Figure 2.

Wild-type and C-terminal truncation mutants of the IL-8 receptor. (A) Migration assays, performed as described in the legend to Fig. 1, on cells expressing C-terminal truncation mutants (IL-CT14 or IL-CT6) or the wild-type IL-8 receptor (15). (B) cAMP accumulation. Cells were incubated with 200 μM forskolin and the indicated concentrations of IL-8. Values represent percent inhibition by IL-8 of the forskolin-stimulated cAMP response, measured as described (17). Forskolin increased cAMP >100-fold over basal. (C) MAPK (ERK) activation. Stable transfectants were transiently transfected with 1 μg HA-ERK1 DNA and after 48 hr ERK activities were assessed as described (13).

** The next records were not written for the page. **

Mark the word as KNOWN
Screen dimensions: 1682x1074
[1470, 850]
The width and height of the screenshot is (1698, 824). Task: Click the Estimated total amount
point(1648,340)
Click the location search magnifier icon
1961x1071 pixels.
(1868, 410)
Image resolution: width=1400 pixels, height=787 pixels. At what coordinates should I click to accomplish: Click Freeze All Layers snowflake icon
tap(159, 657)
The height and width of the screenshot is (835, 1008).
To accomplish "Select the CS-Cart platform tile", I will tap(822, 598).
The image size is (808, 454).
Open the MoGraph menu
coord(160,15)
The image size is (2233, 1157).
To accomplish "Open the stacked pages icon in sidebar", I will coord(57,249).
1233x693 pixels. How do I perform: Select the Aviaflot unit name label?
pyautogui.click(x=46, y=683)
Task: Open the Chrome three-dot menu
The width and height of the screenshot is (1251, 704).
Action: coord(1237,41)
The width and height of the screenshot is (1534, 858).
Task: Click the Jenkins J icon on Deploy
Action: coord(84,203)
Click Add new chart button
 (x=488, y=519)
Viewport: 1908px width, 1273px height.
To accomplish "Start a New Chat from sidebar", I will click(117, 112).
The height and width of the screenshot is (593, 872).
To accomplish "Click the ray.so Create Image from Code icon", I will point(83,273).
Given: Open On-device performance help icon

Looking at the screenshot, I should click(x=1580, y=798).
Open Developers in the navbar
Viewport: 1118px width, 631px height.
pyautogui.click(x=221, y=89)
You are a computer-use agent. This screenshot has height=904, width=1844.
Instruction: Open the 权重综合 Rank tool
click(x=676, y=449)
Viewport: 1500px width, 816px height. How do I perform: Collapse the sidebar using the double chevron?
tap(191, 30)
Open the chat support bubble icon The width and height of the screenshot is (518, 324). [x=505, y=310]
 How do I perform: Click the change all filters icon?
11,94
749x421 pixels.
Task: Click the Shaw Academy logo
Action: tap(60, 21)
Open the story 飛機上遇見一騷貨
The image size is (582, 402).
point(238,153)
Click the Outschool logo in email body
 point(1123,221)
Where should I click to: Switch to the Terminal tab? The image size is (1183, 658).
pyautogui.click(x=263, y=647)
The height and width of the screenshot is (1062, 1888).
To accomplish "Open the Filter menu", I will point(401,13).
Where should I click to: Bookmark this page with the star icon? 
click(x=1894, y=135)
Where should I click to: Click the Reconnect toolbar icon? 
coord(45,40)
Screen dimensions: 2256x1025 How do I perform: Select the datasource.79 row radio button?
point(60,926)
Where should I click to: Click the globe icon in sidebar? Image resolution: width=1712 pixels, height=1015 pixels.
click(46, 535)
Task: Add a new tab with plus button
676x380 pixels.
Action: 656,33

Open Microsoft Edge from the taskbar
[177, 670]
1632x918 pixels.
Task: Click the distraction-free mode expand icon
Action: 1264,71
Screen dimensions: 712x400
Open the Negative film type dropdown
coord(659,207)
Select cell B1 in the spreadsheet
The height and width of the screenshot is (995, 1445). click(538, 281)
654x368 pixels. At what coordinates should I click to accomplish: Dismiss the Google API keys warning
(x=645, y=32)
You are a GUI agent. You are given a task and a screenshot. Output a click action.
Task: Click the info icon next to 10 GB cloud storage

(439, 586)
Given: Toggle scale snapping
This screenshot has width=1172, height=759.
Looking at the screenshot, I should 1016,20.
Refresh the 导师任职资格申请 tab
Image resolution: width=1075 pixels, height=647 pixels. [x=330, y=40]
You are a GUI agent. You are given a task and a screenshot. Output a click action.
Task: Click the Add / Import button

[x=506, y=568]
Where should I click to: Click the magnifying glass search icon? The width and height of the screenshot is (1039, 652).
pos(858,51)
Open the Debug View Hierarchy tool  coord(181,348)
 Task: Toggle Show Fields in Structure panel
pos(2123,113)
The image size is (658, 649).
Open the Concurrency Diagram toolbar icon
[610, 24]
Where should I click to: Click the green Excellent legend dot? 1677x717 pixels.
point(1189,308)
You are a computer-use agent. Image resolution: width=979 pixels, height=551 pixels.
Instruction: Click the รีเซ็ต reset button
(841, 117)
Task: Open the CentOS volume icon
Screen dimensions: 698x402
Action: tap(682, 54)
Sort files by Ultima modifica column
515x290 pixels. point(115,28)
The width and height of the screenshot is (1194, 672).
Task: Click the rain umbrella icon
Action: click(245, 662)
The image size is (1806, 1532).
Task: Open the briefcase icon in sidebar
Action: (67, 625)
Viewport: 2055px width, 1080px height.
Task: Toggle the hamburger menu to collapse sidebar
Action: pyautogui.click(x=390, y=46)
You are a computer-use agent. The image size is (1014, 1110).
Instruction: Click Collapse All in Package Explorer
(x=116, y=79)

ERK activation is expressed in PhosphorImager units. (D) Receptor internalization. The percent of surface receptors remaining after various times of exposure to agonist was measured in whole-cell binding assays using [¹²⁵I]-IL-8. Data shown represents the mean ± SE of triplicate determinations. Results similar to those in A–D were obtained in three or more independent experiments. HEK293 cell lines expressing the wild-type and mutant IL8Rs were obtained from Adit Ben-Baruch (Tel Aviv University) (15).